Daphne Iris Willis

Daphne Iris Willis



Daphne Iris Willis was born January 16th, 1910 to Martha and Jonathan Willis, a prominent doctor in Louisville Kentucky. Her tragic death shortly after her eighteenth birthday is rumored to have been the inspiration of Zelda Fitzgerald's unfinished novel, Floating Amongst the Trees.


Biography
Early Life
Daphne Willis was the only child of the prominent Louisvillan doctor, Jonathan Willis and his wife Martha. Marha Willis became pregnant many times after the birth of her first child, but all the pregnancies terminated in miscarriages, except for one still-born son in the summer of 1914. As a result, both Jonathan and Martha Willis were very protective of their daughter.
By all acounts, Willis was a happy child, living in her parent's palacial estate just east of the city proper. Martha Willis enrolled her daughter into ballet lessons at age 5, and dancing became Daphne's passion.


Rebellious Adolescence
Daphne, starting in 1924, became increasingly agrumentative with her ballet teacher, Elizabeth Byrant, according her diary, about her direction in dance. Having been inspired by Isadora Duncan, Daphne began to find ballet moves restrictive and unnatural, instead opting for more free-flowing forms inspired by classical Greek dance.
Daphne was not only rebelling on-stage but in her personal life too. She was often seen cruising in the car of Jason Brown, an heir to The Brown Hotel fortune, despite the fact she was engaged to Marcus Alexander Doyle, a man of Irish and Italian descent nearly thirteen years her senior. It is rumored that Jonathan Willis arranged the engagement against his daughter's will, wanting her to marry a stable man as oppose to the wild, and often drunk, Jason Brown.

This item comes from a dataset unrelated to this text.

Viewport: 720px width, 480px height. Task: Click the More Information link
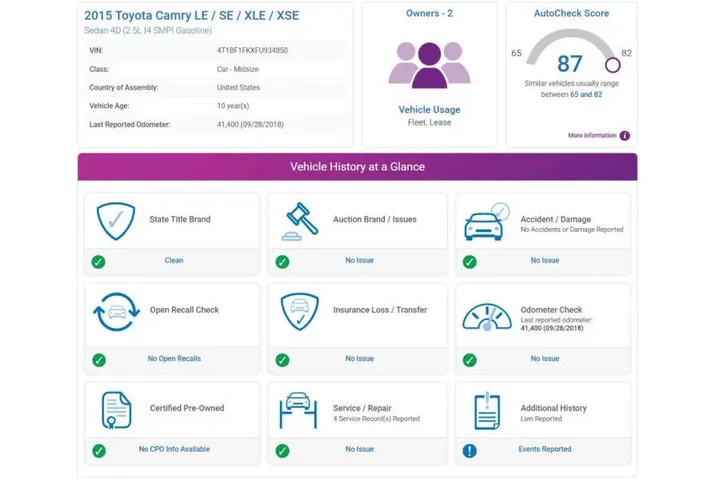pos(592,135)
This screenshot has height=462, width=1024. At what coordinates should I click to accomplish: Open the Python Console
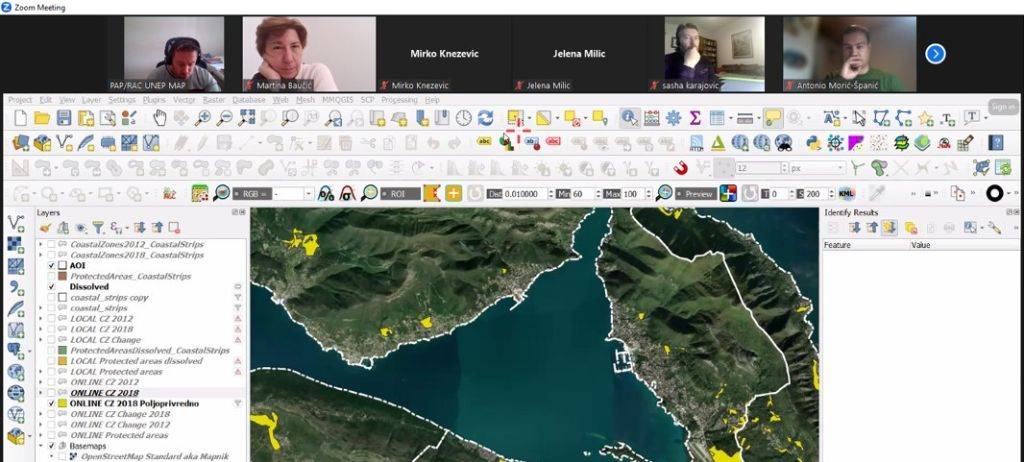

A Tragic and Mysterious End
Shortly, after her eighteenth birthday, on January 20th, 1928, Daphne Willis was racing down a state route that connected Louisville with Newport, Kentucky, across the river from Cinncinati, Ohio. At this time Jason Brown was staying with his cousins in the area, thus many conclude she was driving up to see him. Like her idol, Isadora Duncan, Daphne had a pension for long, flowing scarfs. The police report concludes that Daphne stop for a moment on her trip, for a reason unknown, at which time her scarf became tangled on a branch due to the intense winds that night. She then proceeded to press down on the accelerator, the scarf still around her neck, and was thus yanked out the vehicle and hung. The ruling that this occurence was an accident has aroused much suspicion. Some conclude that Daphne Willis actually hung herself, due to her unhappy engagement, and Jonathan Willis, not wanting the world to know, paid the police to call it an accidentally death. This seems to be the most likely scenario but others argue that foul play was involved, and that a jealous Marcus Doyle killed his unfaithful fiancee for humiliating him by her affair with Jason Brown. Zelda Fitzgerald's unfinished novel seems to have been inspired by this theory, even included that Iris Kraft, the character inspired by Daphne, haunted the woods she was hung in, searching our her revenge on any man with her murderer's initals.